Records excerpted from a collection
# # # # #

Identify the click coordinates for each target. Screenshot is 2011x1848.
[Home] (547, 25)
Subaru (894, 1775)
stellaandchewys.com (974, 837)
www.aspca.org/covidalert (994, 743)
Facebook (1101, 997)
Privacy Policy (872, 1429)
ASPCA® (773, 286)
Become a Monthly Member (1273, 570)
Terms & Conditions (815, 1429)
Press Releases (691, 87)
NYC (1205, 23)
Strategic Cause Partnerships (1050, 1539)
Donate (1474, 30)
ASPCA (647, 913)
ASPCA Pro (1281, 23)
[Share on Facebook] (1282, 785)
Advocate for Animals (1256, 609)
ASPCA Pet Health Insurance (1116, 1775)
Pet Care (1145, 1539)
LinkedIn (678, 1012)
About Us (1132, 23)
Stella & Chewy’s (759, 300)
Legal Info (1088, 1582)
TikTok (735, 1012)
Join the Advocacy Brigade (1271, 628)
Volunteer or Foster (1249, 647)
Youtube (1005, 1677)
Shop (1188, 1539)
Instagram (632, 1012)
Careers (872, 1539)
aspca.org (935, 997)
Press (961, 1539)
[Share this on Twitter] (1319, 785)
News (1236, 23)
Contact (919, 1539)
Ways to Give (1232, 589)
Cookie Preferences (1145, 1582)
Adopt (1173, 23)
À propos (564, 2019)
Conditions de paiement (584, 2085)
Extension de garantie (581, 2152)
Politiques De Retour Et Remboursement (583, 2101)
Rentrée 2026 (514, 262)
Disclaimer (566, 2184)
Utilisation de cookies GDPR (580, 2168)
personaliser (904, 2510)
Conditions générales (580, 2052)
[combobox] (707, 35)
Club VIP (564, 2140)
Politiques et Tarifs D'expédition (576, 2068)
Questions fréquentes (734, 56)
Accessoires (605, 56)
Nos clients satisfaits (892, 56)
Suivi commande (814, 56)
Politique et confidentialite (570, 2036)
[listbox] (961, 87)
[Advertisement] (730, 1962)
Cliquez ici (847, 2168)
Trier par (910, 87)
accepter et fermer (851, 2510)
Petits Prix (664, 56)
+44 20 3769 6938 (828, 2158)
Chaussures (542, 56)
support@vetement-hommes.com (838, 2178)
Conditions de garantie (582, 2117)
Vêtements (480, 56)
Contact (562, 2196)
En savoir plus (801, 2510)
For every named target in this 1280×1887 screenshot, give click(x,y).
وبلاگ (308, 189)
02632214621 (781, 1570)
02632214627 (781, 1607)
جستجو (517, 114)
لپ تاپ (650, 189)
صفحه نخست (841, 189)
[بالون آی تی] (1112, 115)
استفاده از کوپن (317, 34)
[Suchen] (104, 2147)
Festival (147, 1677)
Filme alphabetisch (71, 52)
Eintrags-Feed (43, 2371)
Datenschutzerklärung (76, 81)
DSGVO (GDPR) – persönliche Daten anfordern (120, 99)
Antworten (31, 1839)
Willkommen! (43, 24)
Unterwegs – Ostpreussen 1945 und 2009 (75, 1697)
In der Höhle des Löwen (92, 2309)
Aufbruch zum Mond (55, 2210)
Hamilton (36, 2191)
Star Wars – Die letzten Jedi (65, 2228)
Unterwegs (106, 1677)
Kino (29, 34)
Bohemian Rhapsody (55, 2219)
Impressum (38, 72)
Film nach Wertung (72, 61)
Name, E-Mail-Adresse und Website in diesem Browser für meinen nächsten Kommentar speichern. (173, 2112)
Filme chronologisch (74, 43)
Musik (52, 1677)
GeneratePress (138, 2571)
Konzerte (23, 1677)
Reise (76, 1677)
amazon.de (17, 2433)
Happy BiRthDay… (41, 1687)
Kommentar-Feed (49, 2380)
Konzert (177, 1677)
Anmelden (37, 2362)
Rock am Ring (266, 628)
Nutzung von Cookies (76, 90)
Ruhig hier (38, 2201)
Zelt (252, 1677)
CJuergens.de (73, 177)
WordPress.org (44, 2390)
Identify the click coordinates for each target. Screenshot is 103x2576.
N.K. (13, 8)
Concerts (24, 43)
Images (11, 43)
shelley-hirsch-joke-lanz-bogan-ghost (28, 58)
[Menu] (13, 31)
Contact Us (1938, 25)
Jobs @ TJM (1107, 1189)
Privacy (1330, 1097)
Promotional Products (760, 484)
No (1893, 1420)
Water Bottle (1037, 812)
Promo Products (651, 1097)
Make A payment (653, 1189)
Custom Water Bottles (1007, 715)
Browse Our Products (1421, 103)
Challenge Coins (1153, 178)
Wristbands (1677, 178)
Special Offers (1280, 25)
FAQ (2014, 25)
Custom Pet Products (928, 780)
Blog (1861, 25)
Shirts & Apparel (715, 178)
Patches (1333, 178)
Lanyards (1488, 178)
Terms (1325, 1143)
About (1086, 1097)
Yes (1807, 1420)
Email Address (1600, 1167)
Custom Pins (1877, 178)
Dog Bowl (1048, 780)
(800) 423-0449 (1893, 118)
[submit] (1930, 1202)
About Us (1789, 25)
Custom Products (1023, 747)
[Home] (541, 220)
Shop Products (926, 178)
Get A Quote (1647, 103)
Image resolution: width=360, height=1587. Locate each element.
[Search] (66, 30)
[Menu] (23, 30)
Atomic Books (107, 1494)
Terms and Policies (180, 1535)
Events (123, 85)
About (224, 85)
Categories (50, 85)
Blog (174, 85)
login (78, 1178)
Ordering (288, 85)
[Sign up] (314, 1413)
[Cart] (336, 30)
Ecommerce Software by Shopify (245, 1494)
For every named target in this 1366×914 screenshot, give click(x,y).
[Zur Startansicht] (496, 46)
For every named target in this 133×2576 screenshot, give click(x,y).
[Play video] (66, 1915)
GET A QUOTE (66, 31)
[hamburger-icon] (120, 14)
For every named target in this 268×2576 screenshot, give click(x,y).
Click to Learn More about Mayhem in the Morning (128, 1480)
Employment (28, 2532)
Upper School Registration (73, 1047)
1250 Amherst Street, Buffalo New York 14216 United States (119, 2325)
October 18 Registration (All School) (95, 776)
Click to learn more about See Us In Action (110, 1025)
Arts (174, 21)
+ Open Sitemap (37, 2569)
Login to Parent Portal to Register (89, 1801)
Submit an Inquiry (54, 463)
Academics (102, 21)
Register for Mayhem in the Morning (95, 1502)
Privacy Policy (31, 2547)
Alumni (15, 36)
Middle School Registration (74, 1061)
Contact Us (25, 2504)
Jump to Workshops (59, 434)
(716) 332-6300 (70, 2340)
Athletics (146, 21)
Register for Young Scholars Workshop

# # # # #

* [Task description]:
Copy out each line of the records that holds the string "Unterwegs".

* [Reply]:
Unterwegs – Ostpreussen 1945 und 2009 (75, 1697)
Unterwegs (106, 1677)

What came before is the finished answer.